→ **Source records**:
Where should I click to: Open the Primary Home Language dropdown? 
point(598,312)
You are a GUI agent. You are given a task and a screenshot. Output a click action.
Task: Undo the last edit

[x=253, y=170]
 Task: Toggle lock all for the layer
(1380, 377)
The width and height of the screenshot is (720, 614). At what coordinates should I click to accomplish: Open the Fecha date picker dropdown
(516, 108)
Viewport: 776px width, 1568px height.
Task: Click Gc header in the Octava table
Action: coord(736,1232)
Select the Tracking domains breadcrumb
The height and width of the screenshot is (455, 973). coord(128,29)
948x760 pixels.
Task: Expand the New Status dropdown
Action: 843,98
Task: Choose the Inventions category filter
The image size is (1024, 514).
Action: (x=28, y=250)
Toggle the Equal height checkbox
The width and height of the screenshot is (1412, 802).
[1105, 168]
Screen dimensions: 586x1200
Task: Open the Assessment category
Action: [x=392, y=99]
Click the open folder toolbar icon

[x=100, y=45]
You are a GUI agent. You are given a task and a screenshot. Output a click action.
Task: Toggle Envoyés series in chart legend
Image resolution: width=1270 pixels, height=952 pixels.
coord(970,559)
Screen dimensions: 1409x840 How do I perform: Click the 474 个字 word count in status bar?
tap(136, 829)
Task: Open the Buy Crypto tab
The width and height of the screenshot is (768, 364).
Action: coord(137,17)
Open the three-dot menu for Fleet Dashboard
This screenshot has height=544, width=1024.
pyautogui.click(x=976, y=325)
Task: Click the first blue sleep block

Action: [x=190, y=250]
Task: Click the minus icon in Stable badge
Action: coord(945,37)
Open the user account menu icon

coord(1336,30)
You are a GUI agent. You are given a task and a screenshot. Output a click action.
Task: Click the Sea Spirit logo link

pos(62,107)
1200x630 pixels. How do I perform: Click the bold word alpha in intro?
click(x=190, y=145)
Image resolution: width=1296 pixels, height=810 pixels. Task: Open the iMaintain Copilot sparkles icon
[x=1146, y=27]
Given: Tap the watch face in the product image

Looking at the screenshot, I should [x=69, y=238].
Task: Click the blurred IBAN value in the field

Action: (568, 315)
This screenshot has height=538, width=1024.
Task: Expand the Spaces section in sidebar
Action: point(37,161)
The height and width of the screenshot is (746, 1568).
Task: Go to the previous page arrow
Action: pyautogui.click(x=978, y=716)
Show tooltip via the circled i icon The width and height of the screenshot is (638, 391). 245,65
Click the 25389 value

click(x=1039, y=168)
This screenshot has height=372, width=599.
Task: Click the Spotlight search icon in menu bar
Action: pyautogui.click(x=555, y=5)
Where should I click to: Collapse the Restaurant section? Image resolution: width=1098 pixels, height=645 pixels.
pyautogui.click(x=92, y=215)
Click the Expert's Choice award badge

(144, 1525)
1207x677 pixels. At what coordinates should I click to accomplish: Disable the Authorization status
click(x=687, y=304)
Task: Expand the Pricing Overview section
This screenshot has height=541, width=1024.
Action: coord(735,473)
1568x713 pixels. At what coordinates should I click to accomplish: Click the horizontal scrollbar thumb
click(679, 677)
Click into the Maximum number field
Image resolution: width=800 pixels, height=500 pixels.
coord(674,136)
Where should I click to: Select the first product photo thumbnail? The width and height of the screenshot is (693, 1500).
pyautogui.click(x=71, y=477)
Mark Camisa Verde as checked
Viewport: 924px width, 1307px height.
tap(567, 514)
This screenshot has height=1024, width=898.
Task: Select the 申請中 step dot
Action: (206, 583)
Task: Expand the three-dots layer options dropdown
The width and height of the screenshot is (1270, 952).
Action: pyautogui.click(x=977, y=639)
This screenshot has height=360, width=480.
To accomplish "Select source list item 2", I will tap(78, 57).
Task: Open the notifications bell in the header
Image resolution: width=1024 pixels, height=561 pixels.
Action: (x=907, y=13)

→ **Task requirements**: Give back each entry so that it matches the original word for word.

→ **Answer to this problem**:
Where should I click to: Open the Primary Home Language dropdown? 
point(598,312)
You are a GUI agent. You are given a task and a screenshot. Output a click action.
Task: Undo the last edit

[x=253, y=170]
 Task: Toggle lock all for the layer
(1380, 377)
The width and height of the screenshot is (720, 614). At what coordinates should I click to accomplish: Open the Fecha date picker dropdown
(516, 108)
Viewport: 776px width, 1568px height.
Task: Click Gc header in the Octava table
Action: coord(736,1232)
Select the Tracking domains breadcrumb
The height and width of the screenshot is (455, 973). coord(128,29)
948x760 pixels.
Task: Expand the New Status dropdown
Action: 843,98
Task: Choose the Inventions category filter
The image size is (1024, 514).
Action: (x=28, y=250)
Toggle the Equal height checkbox
The width and height of the screenshot is (1412, 802).
[1105, 168]
Screen dimensions: 586x1200
Task: Open the Assessment category
Action: [x=392, y=99]
Click the open folder toolbar icon

[x=100, y=45]
You are a GUI agent. You are given a task and a screenshot. Output a click action.
Task: Toggle Envoyés series in chart legend
Image resolution: width=1270 pixels, height=952 pixels.
coord(970,559)
Screen dimensions: 1409x840 How do I perform: Click the 474 个字 word count in status bar?
tap(136, 829)
Task: Open the Buy Crypto tab
The width and height of the screenshot is (768, 364).
Action: coord(137,17)
Open the three-dot menu for Fleet Dashboard
This screenshot has height=544, width=1024.
pyautogui.click(x=976, y=325)
Task: Click the first blue sleep block

Action: [x=190, y=250]
Task: Click the minus icon in Stable badge
Action: coord(945,37)
Open the user account menu icon

coord(1336,30)
You are a GUI agent. You are given a task and a screenshot. Output a click action.
Task: Click the Sea Spirit logo link

pos(62,107)
1200x630 pixels. How do I perform: Click the bold word alpha in intro?
click(x=190, y=145)
Image resolution: width=1296 pixels, height=810 pixels. Task: Open the iMaintain Copilot sparkles icon
[x=1146, y=27]
Given: Tap the watch face in the product image

Looking at the screenshot, I should [x=69, y=238].
Task: Click the blurred IBAN value in the field

Action: (568, 315)
This screenshot has height=538, width=1024.
Task: Expand the Spaces section in sidebar
Action: point(37,161)
The height and width of the screenshot is (746, 1568).
Task: Go to the previous page arrow
Action: pyautogui.click(x=978, y=716)
Show tooltip via the circled i icon The width and height of the screenshot is (638, 391). 245,65
Click the 25389 value

click(x=1039, y=168)
This screenshot has height=372, width=599.
Task: Click the Spotlight search icon in menu bar
Action: pyautogui.click(x=555, y=5)
Where should I click to: Collapse the Restaurant section? Image resolution: width=1098 pixels, height=645 pixels.
pyautogui.click(x=92, y=215)
Click the Expert's Choice award badge

(144, 1525)
1207x677 pixels. At what coordinates should I click to accomplish: Disable the Authorization status
click(x=687, y=304)
Task: Expand the Pricing Overview section
This screenshot has height=541, width=1024.
Action: coord(735,473)
1568x713 pixels. At what coordinates should I click to accomplish: Click the horizontal scrollbar thumb
click(679, 677)
Click into the Maximum number field
Image resolution: width=800 pixels, height=500 pixels.
coord(674,136)
Where should I click to: Select the first product photo thumbnail? The width and height of the screenshot is (693, 1500).
pyautogui.click(x=71, y=477)
Mark Camisa Verde as checked
Viewport: 924px width, 1307px height.
tap(567, 514)
This screenshot has height=1024, width=898.
Task: Select the 申請中 step dot
Action: (206, 583)
Task: Expand the three-dots layer options dropdown
The width and height of the screenshot is (1270, 952).
Action: pyautogui.click(x=977, y=639)
This screenshot has height=360, width=480.
To accomplish "Select source list item 2", I will tap(78, 57).
Task: Open the notifications bell in the header
Image resolution: width=1024 pixels, height=561 pixels.
Action: (x=907, y=13)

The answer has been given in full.